Let’s consider another term: “religion.” This is a term that often gets applied to cultures from the past. Yet it’s become clear that such cultures would have had no concept of what we currently call “religion.” Some scholars suggest that there was a major expansion of the use and understanding of the term “religion” that began in the sixteenth century.

“Religion” is not a native category. It’s not a first person term of self-characterization. Instead, it’s a category imposed from the outside on some aspect of native culture. It’s the “other” – the “outsider” – who is solely responsible for the content of the term. Given that, in constructing the second-order, generic category “religion,” its characteristics are those that appear natural to the “other.”

“Religion” is an anthropological not a theological category. It describes human thought and action, most frequently in terms of belief and norms of behavior. But it took us a bit to get there.

The etymology of the term “religion” is uncertain. In both Roman and early Christian Latin usage, the noun forms religio / religiones and, most especially, the adjectival religiosus and the adverbial religiose were cultic terms referring primarily to the careful performance of ritual obligations. This sense survives in the English adverbial construction “religiously” designating a conscientious repetitive action. The only distinctively Christian usage was the fifth-century extension of this cultic sense to the totality of an individual’s life in monasticism: “religion,” a life bound by monastic vows; “religious,” a monk; “to enter religion,” to join a monastery.

It’s this technical vocabulary that is first extended to non-Christian examples in the literature of exploration, particularly in descriptions of the complex civilizations of Mesoamerica, such as by Hernán Cortés (1520), Joannes Boemus (1520), Sebastian Muenster (1550), Richard Eden (1553), Pedro Cieza de León (1553), Joseph de Acosta (1590) and Edward Aston (1611). “Religion” in relation to ritual practice became an item in an inventory of cultural topics that could be presented either ethnographically in terms of a particular people or in a cross-cultural encyclopedia under the heading of “ritual” or “religion.”

So the idea here was that of “ritual” and “religion” being linked. But ritual, especially when it seemed similar to Christian practice or when it illustrated categories of otherness such as “idolatry” or “cannibalism,” gave rise to projects of comparative and critical inquiries. Similarity and difference, with respect to ritual, constituted a puzzle that required explanation by appeals to old patristic, apologetic charges of priestly deceit or to equally apologetic, patristic theories of accommodation, demonic plagiarism, diffusion, or degeneration.

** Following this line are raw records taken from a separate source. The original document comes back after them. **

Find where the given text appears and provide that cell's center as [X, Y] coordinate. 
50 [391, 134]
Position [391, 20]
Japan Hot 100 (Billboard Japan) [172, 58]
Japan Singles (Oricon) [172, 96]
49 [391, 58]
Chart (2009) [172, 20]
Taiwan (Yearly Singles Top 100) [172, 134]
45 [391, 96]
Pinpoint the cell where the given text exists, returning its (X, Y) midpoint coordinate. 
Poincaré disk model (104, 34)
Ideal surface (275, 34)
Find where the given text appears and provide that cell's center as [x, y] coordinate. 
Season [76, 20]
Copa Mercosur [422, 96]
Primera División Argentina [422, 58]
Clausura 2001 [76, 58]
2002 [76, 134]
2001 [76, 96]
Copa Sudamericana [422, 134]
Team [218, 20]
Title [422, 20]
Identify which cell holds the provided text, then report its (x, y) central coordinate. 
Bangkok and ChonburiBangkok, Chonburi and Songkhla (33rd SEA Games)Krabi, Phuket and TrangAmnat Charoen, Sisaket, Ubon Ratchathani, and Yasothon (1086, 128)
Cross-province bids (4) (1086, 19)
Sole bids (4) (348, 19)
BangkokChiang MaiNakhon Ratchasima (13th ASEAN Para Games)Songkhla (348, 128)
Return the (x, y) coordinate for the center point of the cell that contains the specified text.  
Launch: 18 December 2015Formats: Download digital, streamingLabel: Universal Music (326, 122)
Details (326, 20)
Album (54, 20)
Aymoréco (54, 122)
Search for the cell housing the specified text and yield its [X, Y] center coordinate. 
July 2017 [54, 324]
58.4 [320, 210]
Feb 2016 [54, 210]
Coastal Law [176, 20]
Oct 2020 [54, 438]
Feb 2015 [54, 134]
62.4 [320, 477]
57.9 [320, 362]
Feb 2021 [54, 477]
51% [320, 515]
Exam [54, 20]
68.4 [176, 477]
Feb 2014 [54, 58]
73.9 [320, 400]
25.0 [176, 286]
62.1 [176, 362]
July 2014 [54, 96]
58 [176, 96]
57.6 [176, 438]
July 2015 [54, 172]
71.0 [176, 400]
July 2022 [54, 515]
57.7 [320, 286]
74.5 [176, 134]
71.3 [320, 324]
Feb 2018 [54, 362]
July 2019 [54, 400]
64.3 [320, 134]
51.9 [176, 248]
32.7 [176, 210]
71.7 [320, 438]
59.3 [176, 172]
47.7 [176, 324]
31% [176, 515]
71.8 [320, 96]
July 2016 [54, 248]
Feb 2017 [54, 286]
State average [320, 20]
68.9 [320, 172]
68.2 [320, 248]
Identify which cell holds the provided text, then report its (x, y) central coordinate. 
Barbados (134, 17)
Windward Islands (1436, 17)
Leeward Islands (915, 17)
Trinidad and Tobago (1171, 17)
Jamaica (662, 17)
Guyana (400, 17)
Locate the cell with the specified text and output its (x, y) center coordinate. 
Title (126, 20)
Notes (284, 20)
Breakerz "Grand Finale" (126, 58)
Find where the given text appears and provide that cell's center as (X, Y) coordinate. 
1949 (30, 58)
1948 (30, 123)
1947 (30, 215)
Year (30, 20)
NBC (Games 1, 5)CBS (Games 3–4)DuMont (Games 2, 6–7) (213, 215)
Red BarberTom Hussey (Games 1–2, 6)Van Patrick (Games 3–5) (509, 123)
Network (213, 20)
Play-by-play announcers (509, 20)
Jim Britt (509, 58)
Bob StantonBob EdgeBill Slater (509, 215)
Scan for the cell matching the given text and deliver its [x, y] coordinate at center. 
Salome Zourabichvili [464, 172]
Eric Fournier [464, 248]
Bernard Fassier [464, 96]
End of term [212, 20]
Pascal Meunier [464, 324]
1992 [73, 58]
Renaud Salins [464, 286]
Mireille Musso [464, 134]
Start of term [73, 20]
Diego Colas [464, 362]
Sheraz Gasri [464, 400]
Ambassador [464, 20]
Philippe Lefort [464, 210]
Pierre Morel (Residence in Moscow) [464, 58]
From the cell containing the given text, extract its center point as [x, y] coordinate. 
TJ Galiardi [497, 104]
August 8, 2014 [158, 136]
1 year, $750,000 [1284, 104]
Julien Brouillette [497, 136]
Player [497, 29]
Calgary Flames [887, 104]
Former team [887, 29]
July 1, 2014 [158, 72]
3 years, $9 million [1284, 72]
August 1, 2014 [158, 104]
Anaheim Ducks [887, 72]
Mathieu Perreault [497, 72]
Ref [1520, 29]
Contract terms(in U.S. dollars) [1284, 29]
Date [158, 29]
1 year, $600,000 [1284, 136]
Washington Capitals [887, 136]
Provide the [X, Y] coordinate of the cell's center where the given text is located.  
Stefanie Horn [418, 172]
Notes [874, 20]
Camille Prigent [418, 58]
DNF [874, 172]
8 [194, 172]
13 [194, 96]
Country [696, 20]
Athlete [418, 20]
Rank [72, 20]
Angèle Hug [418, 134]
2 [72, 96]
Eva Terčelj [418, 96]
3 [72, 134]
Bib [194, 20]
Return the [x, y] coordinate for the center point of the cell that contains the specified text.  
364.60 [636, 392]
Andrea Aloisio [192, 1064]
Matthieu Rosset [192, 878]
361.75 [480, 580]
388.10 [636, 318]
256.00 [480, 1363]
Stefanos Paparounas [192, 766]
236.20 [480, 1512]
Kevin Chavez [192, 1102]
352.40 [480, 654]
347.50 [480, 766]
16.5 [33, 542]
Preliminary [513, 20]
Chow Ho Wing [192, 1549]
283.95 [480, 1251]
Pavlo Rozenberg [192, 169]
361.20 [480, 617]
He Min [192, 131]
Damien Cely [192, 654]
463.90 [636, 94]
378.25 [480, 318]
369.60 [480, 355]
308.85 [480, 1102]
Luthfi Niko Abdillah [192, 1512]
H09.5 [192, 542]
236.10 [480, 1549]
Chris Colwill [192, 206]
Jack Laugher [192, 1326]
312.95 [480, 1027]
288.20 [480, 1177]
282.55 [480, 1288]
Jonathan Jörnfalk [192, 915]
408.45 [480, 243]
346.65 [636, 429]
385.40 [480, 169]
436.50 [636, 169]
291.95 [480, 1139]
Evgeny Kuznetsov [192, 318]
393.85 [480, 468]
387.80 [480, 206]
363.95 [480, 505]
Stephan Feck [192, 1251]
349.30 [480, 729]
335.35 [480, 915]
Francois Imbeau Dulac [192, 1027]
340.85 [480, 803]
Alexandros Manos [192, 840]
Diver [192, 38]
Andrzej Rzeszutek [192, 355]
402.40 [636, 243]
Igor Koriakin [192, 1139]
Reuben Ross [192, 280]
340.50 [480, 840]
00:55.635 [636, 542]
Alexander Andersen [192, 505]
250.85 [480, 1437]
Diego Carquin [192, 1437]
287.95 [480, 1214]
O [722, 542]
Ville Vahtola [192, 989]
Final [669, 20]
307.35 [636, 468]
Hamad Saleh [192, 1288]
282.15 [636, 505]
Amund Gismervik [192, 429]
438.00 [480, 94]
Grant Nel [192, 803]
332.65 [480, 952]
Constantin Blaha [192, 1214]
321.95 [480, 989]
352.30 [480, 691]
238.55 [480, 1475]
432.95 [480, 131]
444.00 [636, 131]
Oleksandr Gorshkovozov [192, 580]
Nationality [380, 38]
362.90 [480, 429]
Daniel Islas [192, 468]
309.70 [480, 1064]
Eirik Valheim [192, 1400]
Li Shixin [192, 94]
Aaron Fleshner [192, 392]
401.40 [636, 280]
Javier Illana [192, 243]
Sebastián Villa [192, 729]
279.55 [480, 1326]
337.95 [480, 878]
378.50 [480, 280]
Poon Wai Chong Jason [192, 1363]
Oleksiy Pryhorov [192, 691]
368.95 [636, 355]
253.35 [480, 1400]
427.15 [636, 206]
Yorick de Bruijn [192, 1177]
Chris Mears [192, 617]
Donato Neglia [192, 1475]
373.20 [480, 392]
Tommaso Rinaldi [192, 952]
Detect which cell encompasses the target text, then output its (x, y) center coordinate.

Eventually, however, there was a shift to “belief” as the defining characteristic of religion. Certainly we see this in the mid 1700s. Terms such as “reverence,” “service,” “adore,” and “worship” served to remove, or at least obfuscate, from “religion” and ritual connotations. The focus became more on denoting a state of mind, which was a transition begun by Reformation figures most, if not all, of whom understood “religion” primarily as “piety.” This focus on belief led to the increasing English usage of “faiths” as a synonym for “religions.” This raised a host of interrelated questions as to credibility and truth. These issues were exacerbated by the schismatic tendencies of the various Protestantisms, with their rival claims to authority, as well as by the growing awareness of the existence of a multitude of articulate, non-Christian traditions.

We can consider an anthropological work by Edward Brerewood, Enquiries Touching the Diversity of Languages and Religions through the Chiefe Parts of the World (written in 1614) that distinguished four “sorts” (i.e., “species”) of the genus “religion” – “Christianity, Mohametanism, Judaism and Idolatry.” A key thing to understand is that it’s the question of the plural religions (both Christian and non-Christian) that forced a new interest in the singular, generic religion.